A notícia não colheu ninguém de surpresa. Sobretudo aqueles que – como António Costa – fizeram questão de mostrar estupefação. A regra habitual.

Desde há muito que a decisão germinava no Largo do Rato. Praticamente desde que Sócrates foi detido. Bastava prestar atenção às palavras daqueles que se iam resguardando atrás de uma proteção à prova de comprometimentos. A frase: à política o que é da política e à justiça o que é da justiça.

Só que nesses tempos Mário Soares ainda não tinha feito a viagem para o Além. Aliás, as suas viagens eram para a prisão de Évora para visitar José Sócrates. Um preso político. A única terminologia admitida por Soares.

Porém, com o desaparecimento do progenitor do PS e a acusação por parte do Ministério Público, a campanha para o partido se demarcar em definitivo de Sócrates ganhou pressa.

O PS tinha de se libertar daquele elefante que tinha na sala e que não parava quieto. Era vê-lo a apresentar livros. A fazer palestras perante plateias selecionadas e sem direito a perguntas. A apregoar a inocência. A denunciar a cabala do Ministério Público e de órgãos da comunicação social.

Um perigo atendendo a que o Costaquistão – sistema dos que estão com Costa – não demorará a ir a votos.

Felizmente surgiu o caso Manuel Pinho. Mais um a juntar-se à Operação Marquês. Outra acha para a fogueira. Poderia chamuscar o partido. Era preciso transformar o possível problema em oportunidade. O cordão umbilical já estava seco.

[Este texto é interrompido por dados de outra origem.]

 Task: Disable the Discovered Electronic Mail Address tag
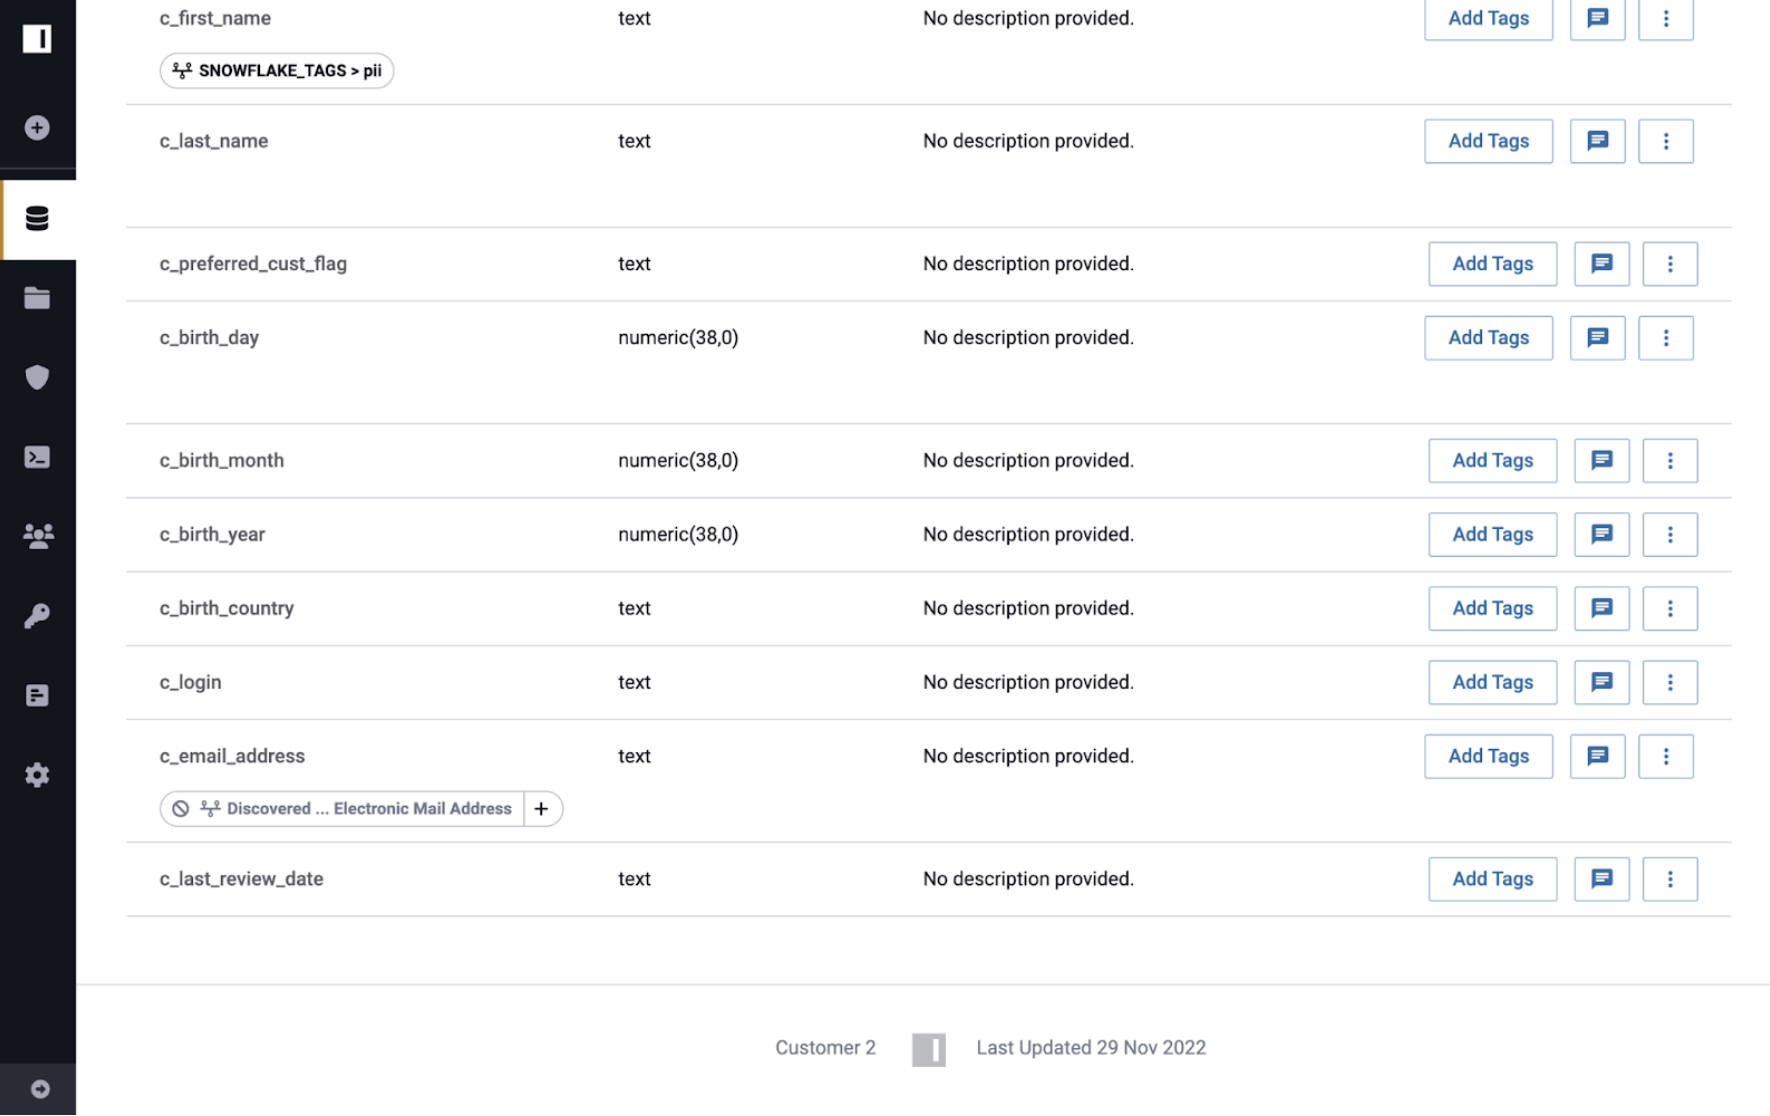pyautogui.click(x=180, y=809)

Reclamava o corte.

As vozes habitualmente desalinhadas, como Ana Gomes, não interessavam. Era preciso gente mais conceituada. Pelo menos aos olhos da direção do partido. O palco foi concedido a Carlos César e a João Galamba. O discurso meticulosamente preparado. As frases não assumiram o tipo declarativo. Refugiaram-se na eventualidade. Assumiram o “se” como condição.

Só que a utilização da palavra “vergonha” não deixava margem para dúvidas. O partido tinha ditado a sentença dispensando o julgamento. Ato cujo início é bem capaz de coincidir com a conjuntura eleitoral. Uma altura em que nada pode falhar sob pena de o Costaquistão entrar em disfuncionamento.

A palavra final coube a António Costa. Obviamente para corroborar o que César e Galamba tinham dito. A sentença foi assinada pelo partido. José Sócrates limitou-se a escrever a carta de demissão. Um procedimento habitual nos corredores do Poder e da Administração Pública. A saída inevitável, mas que se finge ser pelo próprio pé.

Sócrates não se desfiliou do PS. Foi o PS, ou pelo menos a sua direção, que se desligou de Sócrates.

Como é lógico, coube a Costa o direito de primazia na manifestação de espanto. Quanto ao respirar de alívio fica para mais tarde. Por agora há que preparar o Congresso. Importa voltar a fazer passar a mensagem de que a amizade e a solidariedade pessoais não podem imiscuir-se na prática política.

Afinal, os homens passam e o partido fica. De preferência no primeiro lugar. O único que acautela a sobrevivência do Costaquistão.